Realtime implementations of this are available, especially as screensavers. My favorite is the electric sheep, which provides a never-ending variety of cool looking flame fractals.
Another cool link from the Geometry Junkbox: George Hart's instructions on building Soda Straw Tensegrity Structures. I can see myself wandering off to the store to buy soda straws, paper clips and rubberbands tonight.

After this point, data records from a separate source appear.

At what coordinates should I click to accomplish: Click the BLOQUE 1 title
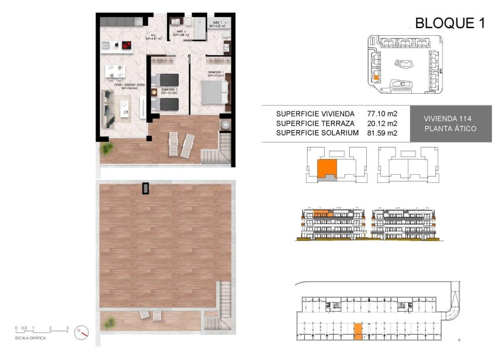(450, 23)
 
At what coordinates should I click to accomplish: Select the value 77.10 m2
(382, 113)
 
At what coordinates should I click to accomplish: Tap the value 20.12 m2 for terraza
(382, 123)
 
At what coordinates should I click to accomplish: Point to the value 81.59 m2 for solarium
(382, 133)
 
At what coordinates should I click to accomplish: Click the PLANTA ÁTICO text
(450, 129)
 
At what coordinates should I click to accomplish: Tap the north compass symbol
(81, 332)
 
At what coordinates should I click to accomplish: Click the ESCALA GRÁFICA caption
(31, 338)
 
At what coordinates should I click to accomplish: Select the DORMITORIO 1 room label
(216, 73)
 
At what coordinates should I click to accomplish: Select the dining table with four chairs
(115, 71)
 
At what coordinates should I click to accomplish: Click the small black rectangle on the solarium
(145, 188)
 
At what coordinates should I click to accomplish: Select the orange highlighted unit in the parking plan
(358, 331)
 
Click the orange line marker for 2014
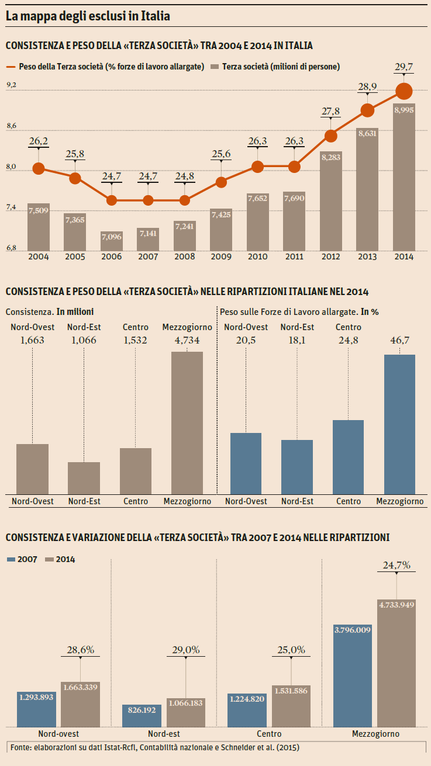[404, 91]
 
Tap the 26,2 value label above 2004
[39, 141]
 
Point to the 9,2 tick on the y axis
[11, 85]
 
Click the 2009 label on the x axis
[221, 257]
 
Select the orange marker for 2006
[112, 200]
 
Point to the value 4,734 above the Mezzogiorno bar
[187, 340]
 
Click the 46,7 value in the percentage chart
[399, 340]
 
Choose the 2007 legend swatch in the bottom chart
[11, 559]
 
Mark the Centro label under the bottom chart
[269, 733]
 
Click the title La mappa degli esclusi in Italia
[88, 16]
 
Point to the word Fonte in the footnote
[20, 747]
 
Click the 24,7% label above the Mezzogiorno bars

The recent Wired article on the use of evolutionary computation to optimize Formula-1 cars has been getting a bit of press lately, and finally made it to Slashdot. Buried in the comments I found a link to some work of which I was previously unaware: Differential Evolution. You can also read a matching tech report. The nifty thing is that DE works on real valued functions rather than discrete ones, which may make it more easily adaptable to optimizing functions which are more naturally represented in floating point. I haven't skimmed the paper, but I suspect this evening I'll be coding up my own version in Python to try to sort out the details.
Addendum: I had the chance to read the paper at lunch. The idea is really very simple and straightforward to implement. You begin by generating a pool of individuals, each of which contains a vector of floating point values, You can use these values to generate a fitness value for the individual by passing it through a fitness function. Initially, the individuals are assigned random floating point values uniformly generated over sensible domains. In each time step, two individuals are chosen from the population, and a difference vector is generated as the difference between these two individuals. A third individual is chosen, and a subset of its parameters are modified by adding a scaled version of the delta vector to the original values. This new individual is then evaluated, and if its fitness is greater than the previous one, it replaces it in the gene pool.
It seems almost too simple to be useful, but it's dead simple to code. I'll have to write up some demo code to give it a try in the not too distant future.
Well, I bailed on the six hour drive down to Mojave to see the launch of SpaceShipOne, but somehow they've managed to muddle along without me, and I'm currently watching footage on the major networks. Best wishes to all involved in the project, and I'll post updates here as the day goes on.
SpaceShipOne is shown here landing during a previous test flight. The craft is actually dropped from a mothership christened "White Knight" at an altitude of 50,000 feet, fires its rockets and climbs to maximum altitude, then glides back to a landing. Previous test flights have reached 40 miles in altidude, today's attempt will be 68 miles if successful. The pilot, Mike Melvill, is 62 years old and is not carrying a parachute.
- Yahoo! News - First-Of-A-Kind Private Rocket Plane Heads to Space
- Scaled Composites website, creators of SpaceShipOne
- Yahoo! News - Private rocket-plane completes historic space mission
Addendum [Mon Jun 21 07:59:48 PDT 2004]: SpaceShipOne has apparently fired its rocket engine and is on its way to apogee. Wahoo!
Addendum [Mon Jun 21 08:14:42 PDT 2004]: Touchdown! Just viewed the landing on MSNBC, he is coasting to a stop after reaching an altitude of 62 miles. Congratulations to all those at Scaled Composites in becoming the first non-governmental power to put a man in space.